Battling...
That initial improvement was amazing for me. I'd been on crutches for three months and almost completely non-weight bearing for three months prior to the surgery. Although the stimulator didn't reduce my pain enough that I could get off the crutches, it improved it enough to start weight bearing again. I was much happier and more relaxed, actually getting some sleep, and everybody around me commented on how much more comfortable I looked. Everything was going well for a few months, but then I began to develop dystonia in my foot and ankle. In my case, this meant that the muscles down the back and inside of my calf, foot and ankle began to spasm and contract, pulling my foot inwards, almost to the point where I was walking on the top of my foot. This meant that I was in more pain, and that it was becoming increasingly difficult to take any weight through that leg. Until that time I had managed to avoid taking any serious pain medications but finally I had no option.
Developing dystonia
I was going into my second semester of third year Vet at this stage, and I was getting close to exhaustion. I’d spent the week before exams in hospital for a sympathetic nerve block that hadn’t worked the way we’d hoped, somehow dragged myself through exams with surprisingly respectable marks, then gone straight back into hospital for my stimulator trial and placement.

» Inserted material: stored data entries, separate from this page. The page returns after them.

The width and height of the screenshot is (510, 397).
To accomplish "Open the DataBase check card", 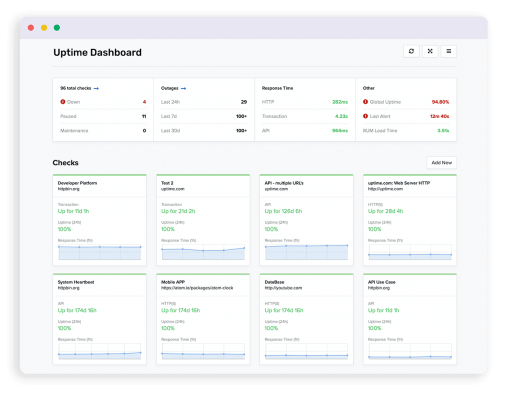I will point(306,319).
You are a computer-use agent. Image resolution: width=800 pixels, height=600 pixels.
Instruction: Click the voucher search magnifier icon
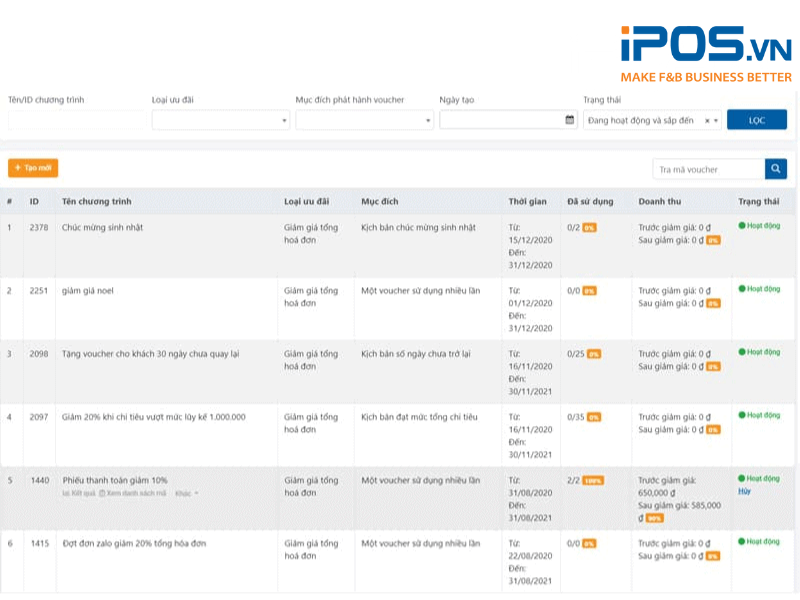coord(775,169)
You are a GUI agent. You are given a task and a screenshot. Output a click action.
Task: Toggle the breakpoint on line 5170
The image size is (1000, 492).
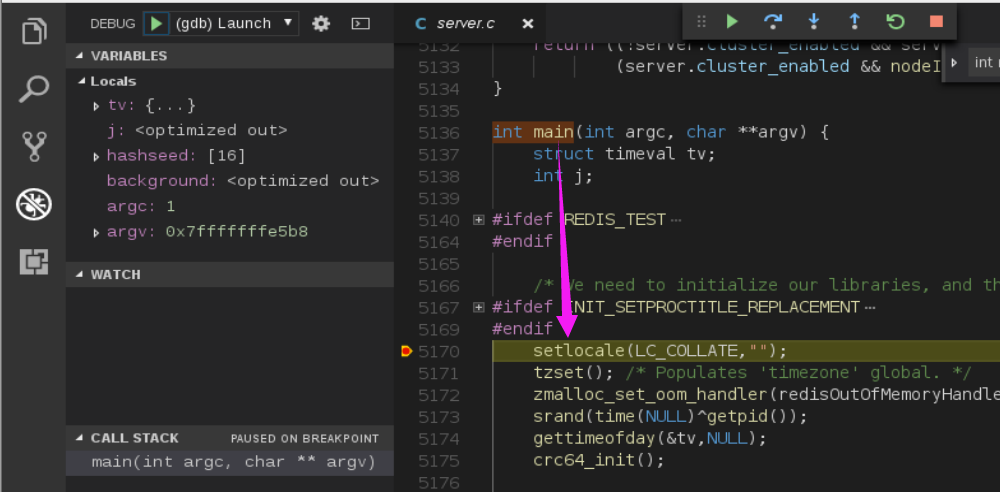tap(407, 351)
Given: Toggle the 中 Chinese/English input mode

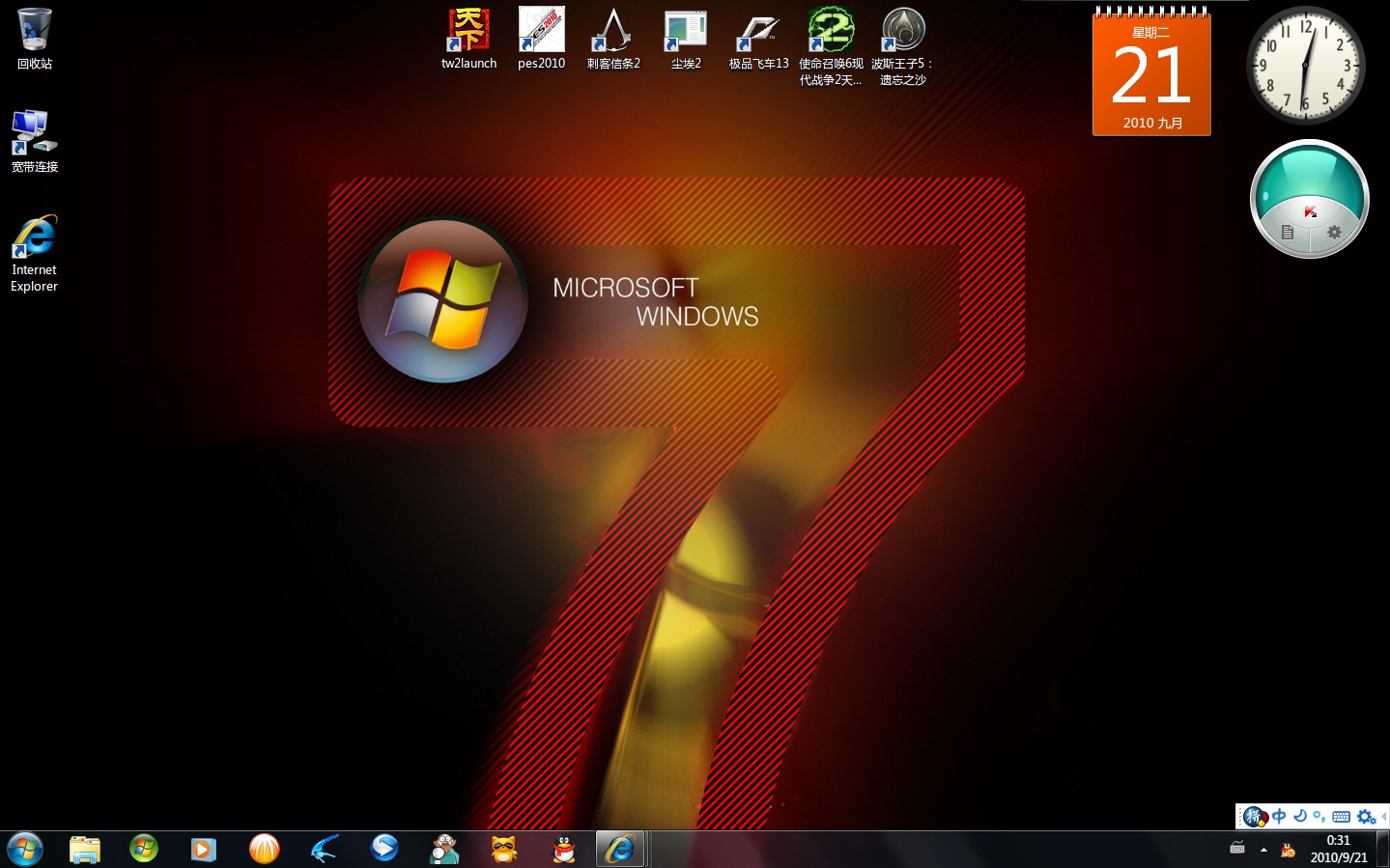Looking at the screenshot, I should (x=1279, y=817).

I’d had no real break and although the stimulator had given me those few months of reduced pain I was wrecked. Going onto pain medication and trying to tackle uni as well was enormously difficult. Chronic pain is wearing; it makes you very tired and nauseous, and the drugs just added to that. By this time, a mild depression was starting to creep up on me as well. I was doing my placements in external clinics and my rotations at uni – all on crutches – and starting to seriously wonder how I was ever going to manage in practice. I’d never dreamed of being anything other than a vet, and that dream was threatening to slip away. I collapsed more than once when the pain, exhaustion and drug side effects just became too much for me and without the friends who carried me through, sometimes literally, I don’t think I would have lasted. I seriously considered deferring my final year and taking a rest – even with hindsight, I’m still not sure whether or not the decision to continue was the right one. On one hand, the rest may have allowed me to recuperate, to get some control of the beast. To go back and graduate, and be able to work as I’d dreamed. On the other, it may have progressed anyway. I may never have graduated at all. There is no time, I think, for ‘what ifs?’.